Superannuation also plays a vital role in Australia's Financial Markets. In March 2001 the consolidated assets of managed funds totalled $622 billion. Almost eighty per cent of these funds come from superannuation sources.

Spouse Contributions

For example, in the past, many low-income women have not had access to their own superannuation plans. The Government therefore introduced a tax rebate to encourage individuals to make superannuation contributions on behalf of their low-income spouses. An 18 per cent rebate applies to contributions of up to $3000 per annum to the superannuation fund or retirement savings account of a low income spouse. (The maximum rebate is available where the low-income spouse's income does not exceed $10,800.)

Age Restrictions

The Government also considered that the previous age restrictions on superannuation contributions were unnecessarily restrictive and discriminated against individuals choosing to remain in the workforce for a few years beyond the normal retirement age.

In view of this, the Government increased the age at which individuals are allowed to contribute to a regulated superannuation fund from 65 to 70. Consistent with this, the exemption age for the Superannuation Guarantee arrangements has also been increased from 65 to 70 years of age.

Superannuation and Divorce

The Government gave an election commitment to examine the treatment of superannuation following the dissolution of marriage, with a view to increasing the options available to divorcing couples.

I am pleased to be able to inform you that the Family Law Legislation Amendment (Superannuation) Bill 2000 was passed by the parliament on 18 June 2001.

This Act amends the Family Law Act 1975 to allow a married couple upon separation to split between themselves, payments from a superannuation fund in which one of them holds an interest.

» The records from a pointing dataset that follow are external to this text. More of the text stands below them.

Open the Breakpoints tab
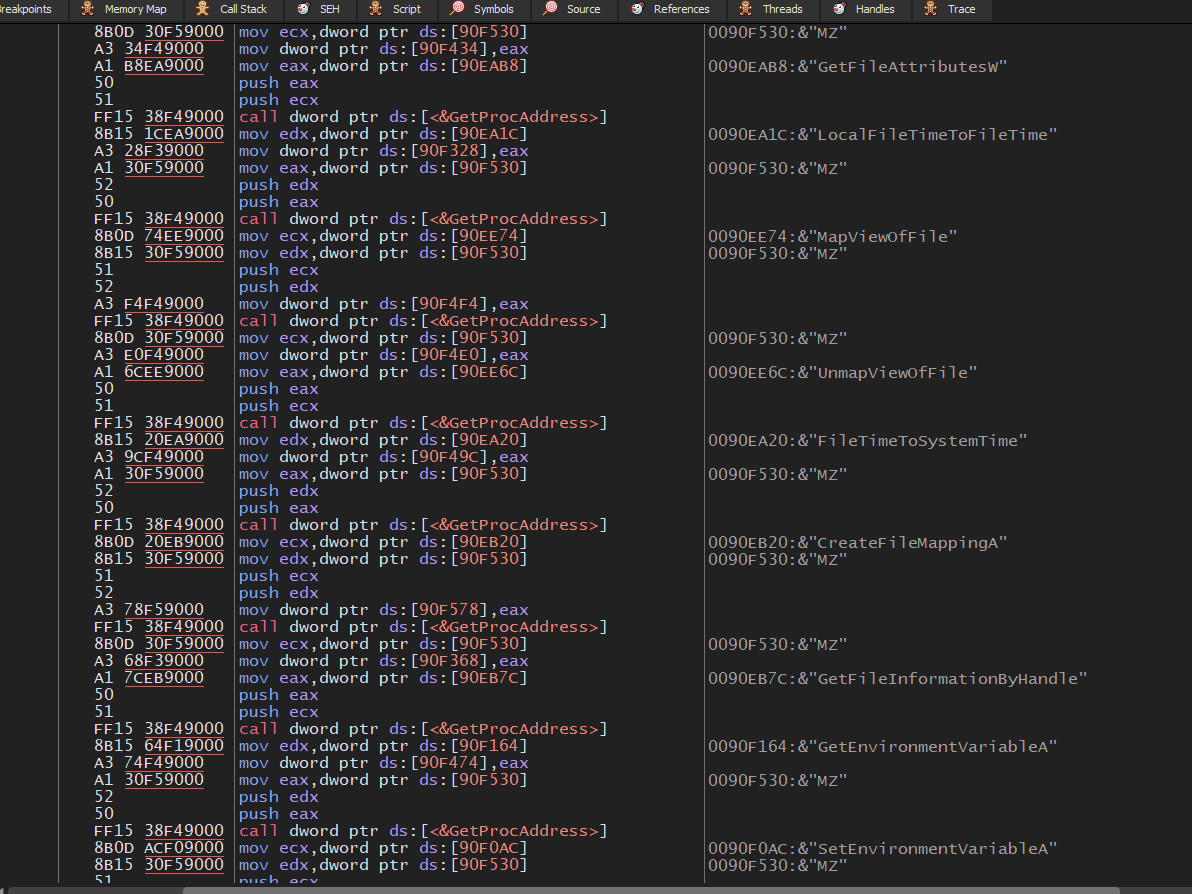The height and width of the screenshot is (894, 1192). pos(26,9)
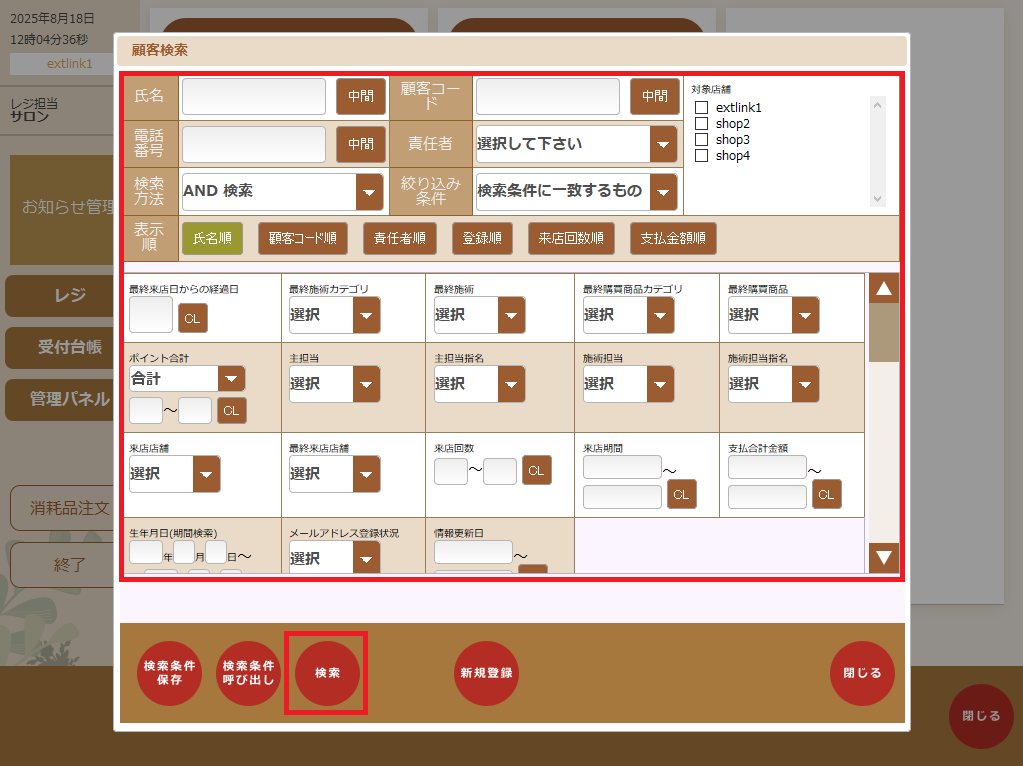Check shop4 in the store list

pos(701,155)
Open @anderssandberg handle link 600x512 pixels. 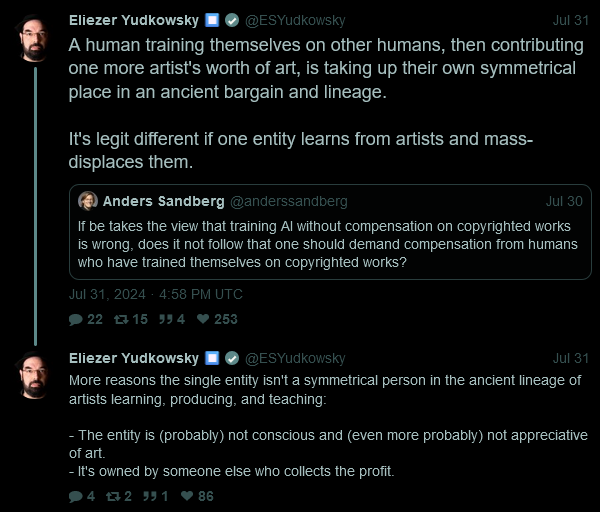pyautogui.click(x=289, y=201)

If they are unable to agree, the Family Court will be able to order a payment split.

Choice of Funds

I would now like to make some comments on the Government's policy to provide choice of superannuation funds for all Australians. The Senate rejected the Superannuation Legislation Amendment (Choice of Funds) Bill 1998. The Australian Democrats and the ALP joined together to defeat the Bill. This was an extraordinarily shortsighted decision by the Opposition parties. The Government had made election commitments on Choice and the Senate decided to ignore the clear mandate that the Government had for this important policy.

The Bill was designed to provide employees with greater ownership and control of their retirement savings. Choice would have been complemented by the introduction of the new disclosure regime under the Financial Services Reform Bill and the Government had committed $14m to an education campaign to ensure workers were fully informed of their new rights.

Just this week the Australian Financial Review highlighted the fact that outsourcing of superannuation business is continuing, sometimes into expensive and even inappropriate master trusts. This is exactly the sort of thing that will continue because of the Senate's failure to support the Choice Bill. By blocking the choice of superannuation funds legislation, the Senate denied Australian workers the right to decide where their superannuation contributions go.

The Government remains committed to its choice of funds policy. It will provide greater rights for workers, will enhance competition and efficiency in the superannuation industry leading to reductions in fees and charges, and will deliver better retirement outcomes for Australian workers.

Conclusions

I have established today that superannuation is one of Australia's great growth industries, with a bright future. Our superannuation system is based on strong foundations, and is growing rapidly. Small Funds are clearly a growth sector and this reflects the desire of many Australians to have control over their superannuation.

Our growing Superannuation system is becoming more and more influential at both the household and economy wide levels. Importantly, as our superannuation arrangements reach maturity, the average person's standard of living in retirement will be higher than at any time in Australia's history.